Wer wissen will, wie es um Facebook bestellt ist, sollte vielleicht eine Volkshochschule besuchen. In den Weiterbildungszentren der Republik werden Algebra, Spanisch und Nordic Walking gelehrt – aber auch der Umgang mit dem Sozialen Netzwerk. In Kursen für Frauen und Senioren, auf Deutsch und auf Türkisch.
Falls es eines Beweises bedurft haben sollte: Facebook ist fester Teil der Alltagskultur. Heute, an seinem 10. Geburtstag, nutzen rund 27 Millionen Deutsche den Dienst, weltweit sind 1,23 Milliarden Menschen auf der Plattform aktiv, rund die Hälfte der gesamten Internet-Population.

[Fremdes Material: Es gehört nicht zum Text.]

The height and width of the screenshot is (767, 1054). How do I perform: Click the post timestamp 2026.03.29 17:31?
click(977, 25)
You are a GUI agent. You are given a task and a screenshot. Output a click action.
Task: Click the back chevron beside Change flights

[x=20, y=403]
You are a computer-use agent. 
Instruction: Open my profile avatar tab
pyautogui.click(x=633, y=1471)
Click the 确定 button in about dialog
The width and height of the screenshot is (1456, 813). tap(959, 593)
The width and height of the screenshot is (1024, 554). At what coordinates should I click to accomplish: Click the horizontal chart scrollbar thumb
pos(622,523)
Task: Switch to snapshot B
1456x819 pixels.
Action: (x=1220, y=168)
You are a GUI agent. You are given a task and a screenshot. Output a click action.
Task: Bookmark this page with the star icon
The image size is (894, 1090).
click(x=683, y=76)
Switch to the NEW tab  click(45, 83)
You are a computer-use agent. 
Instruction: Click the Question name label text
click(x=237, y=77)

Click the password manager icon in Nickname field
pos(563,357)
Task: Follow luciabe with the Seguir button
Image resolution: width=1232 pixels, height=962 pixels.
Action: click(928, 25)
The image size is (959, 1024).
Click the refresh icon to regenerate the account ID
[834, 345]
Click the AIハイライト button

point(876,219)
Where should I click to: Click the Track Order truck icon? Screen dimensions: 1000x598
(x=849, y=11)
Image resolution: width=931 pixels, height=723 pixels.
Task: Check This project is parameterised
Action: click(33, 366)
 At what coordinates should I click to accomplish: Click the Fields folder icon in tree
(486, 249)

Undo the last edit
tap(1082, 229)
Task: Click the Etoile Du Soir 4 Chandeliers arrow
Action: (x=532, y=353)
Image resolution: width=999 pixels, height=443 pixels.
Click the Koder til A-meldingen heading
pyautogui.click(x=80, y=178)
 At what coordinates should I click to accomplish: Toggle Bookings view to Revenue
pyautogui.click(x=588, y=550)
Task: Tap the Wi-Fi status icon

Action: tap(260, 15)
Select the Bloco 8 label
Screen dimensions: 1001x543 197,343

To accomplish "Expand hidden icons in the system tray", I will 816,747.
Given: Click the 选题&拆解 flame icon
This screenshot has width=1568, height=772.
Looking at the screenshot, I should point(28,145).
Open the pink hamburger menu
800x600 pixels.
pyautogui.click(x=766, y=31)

In dieser kurzen Zeit hat sich Facebook stärker gewandelt als mancher traditionsreiche Industriekonzern: Einst ein geschlossener Club für Studenten an Elite-Unis, ist Facebook heute ein weltumspannendes Netzwerk, das auch Eltern und Großeltern für sich entdeckt haben. Einst ein Projekt mit sozialer Mission, betont das Unternehmen heute die Profitaussichten. Einst gebunden an den Browser, ist Facebook heute einer der beliebtesten Apps für Smartphone und Tablet. Diese Wandelbarkeit war der Schlüssel für den Erfolg – und sie bleibt es auch.
Facebook ist so groß geworden, weil es ein Versprechen einlöst: Es ist Ort, wo sich schüchterne Kommilitonen näher kommen. Wo die Oma die Urlaubsfotos vom Enkel sieht. Wo Fans Informationsbrocken von ihren Fußball- oder Musik-Stars bekommen. Wo sich Demonstranten verabreden können.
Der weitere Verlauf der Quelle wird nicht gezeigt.